Tuesday, April 18, 2017

What's wrong with playing with toys?

This IS the book you are looking for.Interesting story on Toy News: Adult toy fans fuel market growth

No great surprise to me. I've worked in IT. You find me a room of developers without at least one person with Star Wars toys on their desk and I'll be amazed.

Ask the room who has built some Lego in the last year and the chances it's someone without kids and a really fantastic but pricey model.

Let's face it, what I do is classed by "normal" people as playing with toys.

So what?

Why should toys be restricted to children?

If you are fortunate enough to have spare time once the basic needs of your family have been catered for, you will look for ways to fill it. For many this involves watching TV or shouting at footballers.

Others prefer to do things that require a bit more thought and that includes playing with stuff. As the article suggests, playing with things is a great stress-reliever. Some find comfort in objects that link them back to their youth or just the familiarity that a non-changing companion can provide. Nothing wrong with that either, unless you subscribe to the idea that we should always do the proper and expect thing, even if this makes us miserable. Which is better, to be "right" or to be happy?

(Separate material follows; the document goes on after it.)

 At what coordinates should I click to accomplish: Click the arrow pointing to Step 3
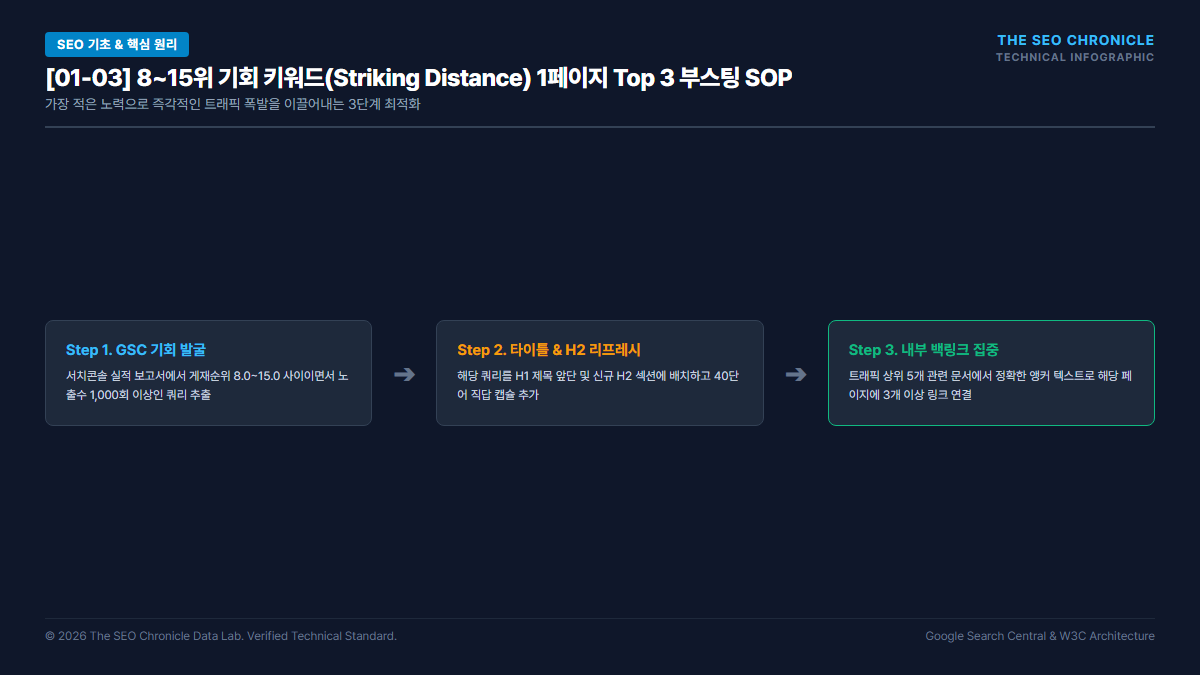pyautogui.click(x=796, y=374)
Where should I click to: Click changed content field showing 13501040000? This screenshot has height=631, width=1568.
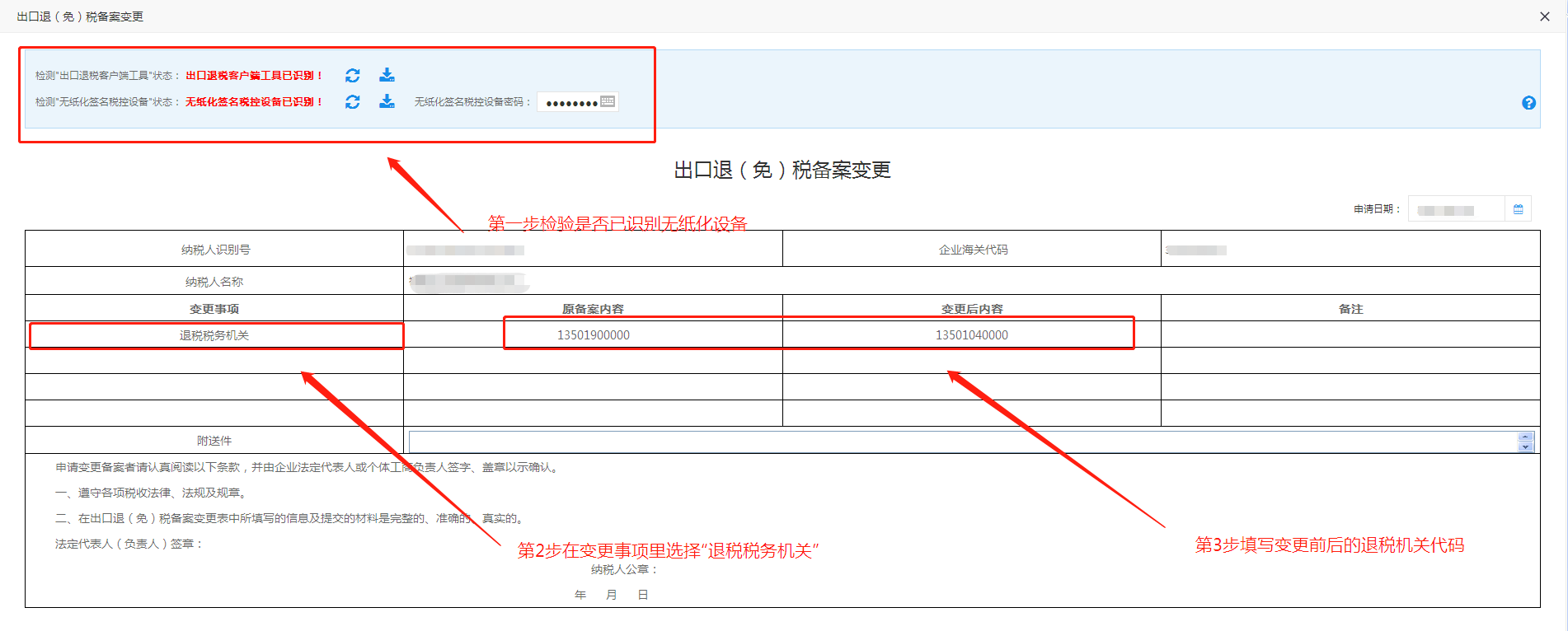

Children learn a huge amount through play. I don't see why the same can't be said of adults. I know lots of people who enjoy developing their skills at activities that might be considered pointless such as painting tiny figures or bashing a ball around a field with a stick. Is a golf club any less of a toy than a plastic kit?

Anyway, at what age are you supposed to "put away childish things"?

The quote is from the developed from one in the bible: When I was a child, I talked like a child, I thought like a child, I reasoned like a child. When I became a man, I put the ways of childhood behind me. I assume it refers to a time when growing up involved taking on responsibility for your family - but that was 2000 years ago, the world has changed. For the better generally.

And if that means we never have to grow up properly and leave fun behind us, that sounds fine to me.


Huw Griffiths said...

This reminds me of a job interview a number of years ago.

On the table, right in front of where I was directed to sit, were a large nut and bolt.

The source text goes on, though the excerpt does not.